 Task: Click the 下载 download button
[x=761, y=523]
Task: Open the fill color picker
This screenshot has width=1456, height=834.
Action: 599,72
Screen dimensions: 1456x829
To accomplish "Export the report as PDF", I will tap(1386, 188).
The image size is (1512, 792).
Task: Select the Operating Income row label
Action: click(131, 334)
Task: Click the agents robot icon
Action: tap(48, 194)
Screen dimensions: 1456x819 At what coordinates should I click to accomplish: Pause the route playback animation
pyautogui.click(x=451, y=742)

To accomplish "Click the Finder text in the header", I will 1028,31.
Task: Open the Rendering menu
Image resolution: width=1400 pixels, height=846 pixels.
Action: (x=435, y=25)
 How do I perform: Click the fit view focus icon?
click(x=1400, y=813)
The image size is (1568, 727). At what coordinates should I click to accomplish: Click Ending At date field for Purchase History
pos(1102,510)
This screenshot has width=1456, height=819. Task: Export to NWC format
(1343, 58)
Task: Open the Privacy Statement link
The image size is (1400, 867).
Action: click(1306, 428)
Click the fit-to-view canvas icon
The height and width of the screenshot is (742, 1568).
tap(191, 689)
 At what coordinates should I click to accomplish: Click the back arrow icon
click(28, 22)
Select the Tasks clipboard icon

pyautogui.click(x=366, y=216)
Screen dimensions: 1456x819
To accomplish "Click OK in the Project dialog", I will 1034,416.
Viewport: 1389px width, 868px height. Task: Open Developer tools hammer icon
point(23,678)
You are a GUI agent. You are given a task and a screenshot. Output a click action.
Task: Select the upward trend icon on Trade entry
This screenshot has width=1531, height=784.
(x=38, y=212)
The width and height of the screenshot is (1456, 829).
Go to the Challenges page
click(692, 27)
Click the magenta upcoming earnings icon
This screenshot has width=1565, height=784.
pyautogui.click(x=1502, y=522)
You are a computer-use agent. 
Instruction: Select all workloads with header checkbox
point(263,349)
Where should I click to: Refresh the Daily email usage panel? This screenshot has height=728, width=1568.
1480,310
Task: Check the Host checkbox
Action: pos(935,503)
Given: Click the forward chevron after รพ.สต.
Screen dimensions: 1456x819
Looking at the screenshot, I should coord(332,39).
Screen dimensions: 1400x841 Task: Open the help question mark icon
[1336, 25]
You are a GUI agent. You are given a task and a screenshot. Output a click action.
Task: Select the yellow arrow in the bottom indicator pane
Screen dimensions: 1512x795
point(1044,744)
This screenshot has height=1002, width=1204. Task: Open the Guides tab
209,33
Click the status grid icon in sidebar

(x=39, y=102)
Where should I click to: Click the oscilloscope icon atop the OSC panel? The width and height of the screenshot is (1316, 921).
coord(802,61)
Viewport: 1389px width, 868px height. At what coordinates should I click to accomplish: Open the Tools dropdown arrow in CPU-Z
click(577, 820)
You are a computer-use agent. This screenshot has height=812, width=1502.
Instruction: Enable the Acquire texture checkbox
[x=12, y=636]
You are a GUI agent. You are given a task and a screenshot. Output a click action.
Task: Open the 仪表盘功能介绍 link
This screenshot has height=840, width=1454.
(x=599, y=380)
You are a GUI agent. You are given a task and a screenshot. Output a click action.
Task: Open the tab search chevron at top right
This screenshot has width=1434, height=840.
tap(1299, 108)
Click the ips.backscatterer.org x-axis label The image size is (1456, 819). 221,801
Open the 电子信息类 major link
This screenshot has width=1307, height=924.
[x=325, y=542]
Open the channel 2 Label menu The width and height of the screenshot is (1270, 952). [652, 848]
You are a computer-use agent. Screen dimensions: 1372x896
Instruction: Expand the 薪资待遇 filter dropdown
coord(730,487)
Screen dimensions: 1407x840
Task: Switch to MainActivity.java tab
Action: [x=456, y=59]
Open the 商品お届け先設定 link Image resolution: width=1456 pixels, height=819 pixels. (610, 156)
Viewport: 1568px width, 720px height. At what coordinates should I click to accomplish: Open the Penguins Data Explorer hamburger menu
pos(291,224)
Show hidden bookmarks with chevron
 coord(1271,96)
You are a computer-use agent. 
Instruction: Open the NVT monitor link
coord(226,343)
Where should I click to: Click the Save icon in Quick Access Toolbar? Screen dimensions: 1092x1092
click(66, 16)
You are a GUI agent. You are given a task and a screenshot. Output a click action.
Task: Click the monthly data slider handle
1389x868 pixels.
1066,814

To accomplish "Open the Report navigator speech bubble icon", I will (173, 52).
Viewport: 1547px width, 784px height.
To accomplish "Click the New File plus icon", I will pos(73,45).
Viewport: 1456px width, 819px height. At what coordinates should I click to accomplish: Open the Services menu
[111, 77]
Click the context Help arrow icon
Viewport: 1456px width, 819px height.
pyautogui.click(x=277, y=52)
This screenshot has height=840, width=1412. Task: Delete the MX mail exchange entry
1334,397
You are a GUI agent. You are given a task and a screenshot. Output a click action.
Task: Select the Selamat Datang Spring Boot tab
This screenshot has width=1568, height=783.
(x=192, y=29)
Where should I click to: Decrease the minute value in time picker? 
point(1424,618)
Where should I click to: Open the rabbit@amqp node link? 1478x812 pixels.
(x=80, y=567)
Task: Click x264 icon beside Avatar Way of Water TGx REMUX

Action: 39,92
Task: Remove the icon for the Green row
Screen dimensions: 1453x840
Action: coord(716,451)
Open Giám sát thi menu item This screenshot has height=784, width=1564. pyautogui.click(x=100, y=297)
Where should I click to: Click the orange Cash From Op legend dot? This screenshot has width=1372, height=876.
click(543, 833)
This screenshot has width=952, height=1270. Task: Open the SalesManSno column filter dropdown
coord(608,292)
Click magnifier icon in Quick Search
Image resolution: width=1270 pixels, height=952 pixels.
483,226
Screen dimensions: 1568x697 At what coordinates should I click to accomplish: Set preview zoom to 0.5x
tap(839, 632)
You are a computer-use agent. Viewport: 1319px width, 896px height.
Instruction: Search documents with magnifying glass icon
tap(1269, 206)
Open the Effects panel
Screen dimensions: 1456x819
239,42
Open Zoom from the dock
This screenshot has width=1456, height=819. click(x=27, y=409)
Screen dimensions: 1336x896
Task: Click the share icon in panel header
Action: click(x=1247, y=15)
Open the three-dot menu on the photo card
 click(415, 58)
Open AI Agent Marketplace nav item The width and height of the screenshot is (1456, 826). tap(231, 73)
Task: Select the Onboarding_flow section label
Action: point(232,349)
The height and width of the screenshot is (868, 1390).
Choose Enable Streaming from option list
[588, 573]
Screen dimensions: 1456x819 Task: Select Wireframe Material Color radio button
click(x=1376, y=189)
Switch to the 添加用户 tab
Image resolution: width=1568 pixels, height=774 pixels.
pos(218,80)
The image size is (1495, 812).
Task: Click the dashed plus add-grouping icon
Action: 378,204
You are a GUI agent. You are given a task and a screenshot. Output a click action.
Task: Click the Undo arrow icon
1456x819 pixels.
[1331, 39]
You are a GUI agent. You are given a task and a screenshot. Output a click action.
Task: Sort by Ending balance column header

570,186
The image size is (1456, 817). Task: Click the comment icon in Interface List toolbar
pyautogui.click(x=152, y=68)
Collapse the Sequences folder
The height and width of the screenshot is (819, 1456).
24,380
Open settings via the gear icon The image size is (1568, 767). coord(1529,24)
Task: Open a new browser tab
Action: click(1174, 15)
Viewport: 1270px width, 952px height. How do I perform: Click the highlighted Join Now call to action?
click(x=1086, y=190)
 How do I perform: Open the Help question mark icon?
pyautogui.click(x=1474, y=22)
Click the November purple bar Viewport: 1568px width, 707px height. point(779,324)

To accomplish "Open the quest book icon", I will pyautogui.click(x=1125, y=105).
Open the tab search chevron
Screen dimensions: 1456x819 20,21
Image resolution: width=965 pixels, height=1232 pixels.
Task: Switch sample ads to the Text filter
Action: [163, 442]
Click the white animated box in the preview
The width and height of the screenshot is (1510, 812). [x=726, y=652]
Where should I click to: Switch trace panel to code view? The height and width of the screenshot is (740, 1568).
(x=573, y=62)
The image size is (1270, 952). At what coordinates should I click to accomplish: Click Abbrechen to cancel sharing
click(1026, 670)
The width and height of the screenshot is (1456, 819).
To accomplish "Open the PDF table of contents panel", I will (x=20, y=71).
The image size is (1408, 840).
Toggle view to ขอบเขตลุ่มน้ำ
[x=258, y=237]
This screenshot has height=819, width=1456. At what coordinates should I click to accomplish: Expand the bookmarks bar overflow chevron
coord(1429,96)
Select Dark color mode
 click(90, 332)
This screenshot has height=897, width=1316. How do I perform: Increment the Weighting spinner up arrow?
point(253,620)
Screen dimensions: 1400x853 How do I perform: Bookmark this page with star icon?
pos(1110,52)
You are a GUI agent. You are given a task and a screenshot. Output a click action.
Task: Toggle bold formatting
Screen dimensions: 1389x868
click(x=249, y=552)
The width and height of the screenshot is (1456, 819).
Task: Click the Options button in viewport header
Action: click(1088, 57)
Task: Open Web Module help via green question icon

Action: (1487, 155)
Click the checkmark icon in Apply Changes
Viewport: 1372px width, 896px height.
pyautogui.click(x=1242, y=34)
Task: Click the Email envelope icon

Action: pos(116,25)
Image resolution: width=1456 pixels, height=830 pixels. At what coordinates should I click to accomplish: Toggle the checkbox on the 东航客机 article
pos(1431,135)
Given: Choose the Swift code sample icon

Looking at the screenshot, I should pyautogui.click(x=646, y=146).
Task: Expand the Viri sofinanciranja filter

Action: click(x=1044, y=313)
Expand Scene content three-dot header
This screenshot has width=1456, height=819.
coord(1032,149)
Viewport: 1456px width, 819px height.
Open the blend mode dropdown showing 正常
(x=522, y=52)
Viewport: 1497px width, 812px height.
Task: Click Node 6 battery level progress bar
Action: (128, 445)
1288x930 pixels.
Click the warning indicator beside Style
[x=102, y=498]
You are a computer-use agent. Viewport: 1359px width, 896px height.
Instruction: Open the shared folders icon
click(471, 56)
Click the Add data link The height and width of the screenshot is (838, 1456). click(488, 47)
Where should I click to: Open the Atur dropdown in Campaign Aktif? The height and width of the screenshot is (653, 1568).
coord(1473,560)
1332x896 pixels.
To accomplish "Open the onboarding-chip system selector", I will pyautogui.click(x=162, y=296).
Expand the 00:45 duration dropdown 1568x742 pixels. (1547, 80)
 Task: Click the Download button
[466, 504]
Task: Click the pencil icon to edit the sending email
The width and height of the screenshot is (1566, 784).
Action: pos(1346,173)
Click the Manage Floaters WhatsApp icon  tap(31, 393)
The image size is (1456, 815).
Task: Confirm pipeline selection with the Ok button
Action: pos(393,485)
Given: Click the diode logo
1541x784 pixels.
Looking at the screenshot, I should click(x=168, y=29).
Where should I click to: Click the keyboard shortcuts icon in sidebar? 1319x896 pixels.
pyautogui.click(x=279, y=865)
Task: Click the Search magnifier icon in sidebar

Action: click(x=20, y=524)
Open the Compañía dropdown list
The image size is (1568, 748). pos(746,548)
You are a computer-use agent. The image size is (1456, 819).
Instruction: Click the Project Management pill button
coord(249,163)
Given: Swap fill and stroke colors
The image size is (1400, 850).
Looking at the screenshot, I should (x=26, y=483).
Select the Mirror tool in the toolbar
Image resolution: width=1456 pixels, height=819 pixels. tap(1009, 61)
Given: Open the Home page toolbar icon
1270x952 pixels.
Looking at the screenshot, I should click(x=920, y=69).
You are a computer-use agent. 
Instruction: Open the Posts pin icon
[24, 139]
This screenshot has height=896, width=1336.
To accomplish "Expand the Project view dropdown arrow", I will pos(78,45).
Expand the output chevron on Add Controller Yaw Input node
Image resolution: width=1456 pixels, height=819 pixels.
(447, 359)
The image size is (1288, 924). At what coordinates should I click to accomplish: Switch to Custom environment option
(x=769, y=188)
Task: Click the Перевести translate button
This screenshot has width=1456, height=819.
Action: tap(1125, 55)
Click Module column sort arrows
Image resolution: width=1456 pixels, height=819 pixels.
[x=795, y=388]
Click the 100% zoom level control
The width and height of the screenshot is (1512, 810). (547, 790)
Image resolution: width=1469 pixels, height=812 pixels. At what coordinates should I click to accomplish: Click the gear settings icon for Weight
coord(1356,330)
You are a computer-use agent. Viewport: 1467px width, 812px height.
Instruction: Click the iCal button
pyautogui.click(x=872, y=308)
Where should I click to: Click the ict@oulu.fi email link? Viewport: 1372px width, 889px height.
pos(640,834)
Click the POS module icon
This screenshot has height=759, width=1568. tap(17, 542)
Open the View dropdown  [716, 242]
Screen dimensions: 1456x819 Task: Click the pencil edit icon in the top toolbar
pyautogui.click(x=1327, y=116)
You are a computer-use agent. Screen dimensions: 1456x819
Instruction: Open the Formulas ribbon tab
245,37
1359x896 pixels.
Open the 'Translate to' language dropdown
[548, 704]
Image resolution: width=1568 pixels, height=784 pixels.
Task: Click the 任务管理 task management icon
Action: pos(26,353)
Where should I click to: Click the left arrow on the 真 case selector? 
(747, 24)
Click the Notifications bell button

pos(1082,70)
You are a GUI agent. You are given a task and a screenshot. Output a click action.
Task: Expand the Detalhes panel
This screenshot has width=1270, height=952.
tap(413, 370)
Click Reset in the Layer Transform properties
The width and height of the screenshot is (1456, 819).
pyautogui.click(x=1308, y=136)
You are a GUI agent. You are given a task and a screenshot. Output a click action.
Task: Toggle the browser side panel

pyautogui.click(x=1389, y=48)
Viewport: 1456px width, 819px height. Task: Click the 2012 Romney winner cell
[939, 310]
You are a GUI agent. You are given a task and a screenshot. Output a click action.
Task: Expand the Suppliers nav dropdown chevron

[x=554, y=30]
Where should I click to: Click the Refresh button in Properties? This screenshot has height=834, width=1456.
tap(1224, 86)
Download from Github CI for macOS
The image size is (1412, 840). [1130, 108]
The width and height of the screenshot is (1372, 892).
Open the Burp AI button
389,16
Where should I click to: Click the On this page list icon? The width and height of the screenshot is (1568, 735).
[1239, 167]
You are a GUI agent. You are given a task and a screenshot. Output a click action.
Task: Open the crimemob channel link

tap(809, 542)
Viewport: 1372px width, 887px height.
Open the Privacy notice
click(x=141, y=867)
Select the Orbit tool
————
• _Exercise instructions_: Could you copy exactly the lines from the first line of the records above through the line containing "Task: Open the Privacy Statement link", both included, and nothing else?

• _Expected answer_:
 Task: Click the 下载 download button
[x=761, y=523]
Task: Open the fill color picker
This screenshot has width=1456, height=834.
Action: 599,72
Screen dimensions: 1456x829
To accomplish "Export the report as PDF", I will tap(1386, 188).
The image size is (1512, 792).
Task: Select the Operating Income row label
Action: click(131, 334)
Task: Click the agents robot icon
Action: tap(48, 194)
Screen dimensions: 1456x819 At what coordinates should I click to accomplish: Pause the route playback animation
pyautogui.click(x=451, y=742)

To accomplish "Click the Finder text in the header", I will 1028,31.
Task: Open the Rendering menu
Image resolution: width=1400 pixels, height=846 pixels.
Action: (x=435, y=25)
 How do I perform: Click the fit view focus icon?
click(x=1400, y=813)
The image size is (1568, 727). At what coordinates should I click to accomplish: Click Ending At date field for Purchase History
pos(1102,510)
This screenshot has width=1456, height=819. Task: Export to NWC format
(1343, 58)
Task: Open the Privacy Statement link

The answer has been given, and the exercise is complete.